Vu l’importance de la réalisation d’études postérieures à la mise sur le marché, essentiellement de type pharmaco-épidémiologique, tant sur le plan quantitatif (incidence d’effets indésirables déjà identifiés) que pour permettre l’identification de cas rares, inattendus et/ou tardifs survenant lors du traitement de larges populations, pour lesquels la relation entre la prise du médicament et la survenue de l’effet indésirable est difficile à démontrer, nous recommandons :

- Que ces études soient développées et valorisées (contribuant à une estimation des coûts des soins induits par la iatrogénie) ; qu’elles fassent systématiquement et sans délai l’objet de publications scientifiques, y compris les études dont les résultats sont négatifs ; qu’elles soient davantage prises en compte et que leurs résultats soient rendus publics avec déclaration publique d’intérêts.

- Que ces études bénéficient de méthodologies appropriées : études de cohortes, études cas-témoins, tolérance observée au cours d’essais thérapeutiques randomisés post-AMM, exploitation des bases de données des services spécialisés.

- Si l’imputabilité est prouvée ou fortement suspectée, que les études épidémiologiques soient suivies, chez les patients atteints de paludisme, par la recherche, dans des études cas-témoins, de mutations ou de polymorphismes sur les gènes des protéines intervenant dans l’absorption, le métabolisme ou les effets du médicament antipaludique ou, de façon plus extensive, d’études à la recherche de variants sur l’ensemble du génome (« Genome wide association studies »).

- Que la participation des praticiens privés et publics à ce type d’études fasse partie intégrante de leurs missions. Qu’elle soit reconnue et honorée en tant que telle pour les cliniciens.

- Que les délais de réalisation et le financement de ces études soient clairement définis en fonction des objectifs initialement fixés, en particulier lors de l’octroi de l’AMM.

- Que ces études puissent bénéficier réglementairement de toutes les données existantes, publiques et privées, nationales et internationales utilisant notamment les données des banques de données. Toutes ces données doivent êtres rendues facilement accessibles.
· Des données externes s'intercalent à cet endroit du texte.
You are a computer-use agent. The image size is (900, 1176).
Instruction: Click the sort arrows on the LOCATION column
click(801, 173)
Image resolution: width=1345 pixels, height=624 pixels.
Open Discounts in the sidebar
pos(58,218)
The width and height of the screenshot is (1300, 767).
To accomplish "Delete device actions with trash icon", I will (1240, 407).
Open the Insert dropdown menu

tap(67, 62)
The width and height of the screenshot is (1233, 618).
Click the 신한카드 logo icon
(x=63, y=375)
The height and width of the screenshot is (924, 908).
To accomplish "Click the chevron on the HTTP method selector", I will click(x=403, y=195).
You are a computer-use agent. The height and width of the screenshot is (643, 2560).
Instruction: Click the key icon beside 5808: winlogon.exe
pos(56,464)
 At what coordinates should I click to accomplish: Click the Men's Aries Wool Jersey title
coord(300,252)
Recommandations relatives au Patient et au Citoyen

La finalité du système est l’utilisation optimale des antipaludiques au bénéfice des malades. L’importance du rôle des patients dans le processus de pharmacovigilance est capitale. Dans ce cadre, nous recommandons :

- Que soient mises à la disposition des patients des informations pratiques adaptées à la notification des effets indésirables (où, comment, auprès de qui notifier… ?) des antipaludiques.

- Que les patients puissent être accompagnés, même en cas d’automédication, par les professionnels de santé avec qui ils sont en contact, pour optimiser l’usage du médicament et notifier d’éventuels effets indésirables.

- Que l’on s’appuie sur les associations de malades comme source et comme relais d’informations spécifiques.

- Que ce type de démarche fasse partie intégrante du cursus scolaire, dans le cadre de l’indispensable éducation des citoyens et des patients (éducation thérapeutique) sur le médicament, ses bénéfices, ses dangers, l’importance de l’observance et les dangers du mésusage de l’automédication (internet notamment)

- Que la première année des études universitaires des professionnels de santé, soit utilisée pour permette de transmettre ces messages à une large partie de la population.

- De fréquenter les services sanitaires en cas de paludisme afin d’assurer une meilleure prise en charge optimale avec un minimum de risque ;

- S’informer auprès des professionnels de santé des risques liés à un antipaludique donné ;

- Signaler au professionnel de santé le plus proche tous les effets indésirables accompagnant la prise d’un antipaludique ; et

- d’acheter des médicaments antipaludiques dans les structures sanitaires officielles parce que les contrefaçons, c’est-à-dire des préparations contenant peu ou pas de substances actives, sont très courantes en Afrique.

- Se documenter et de réfléchir avant d’agir.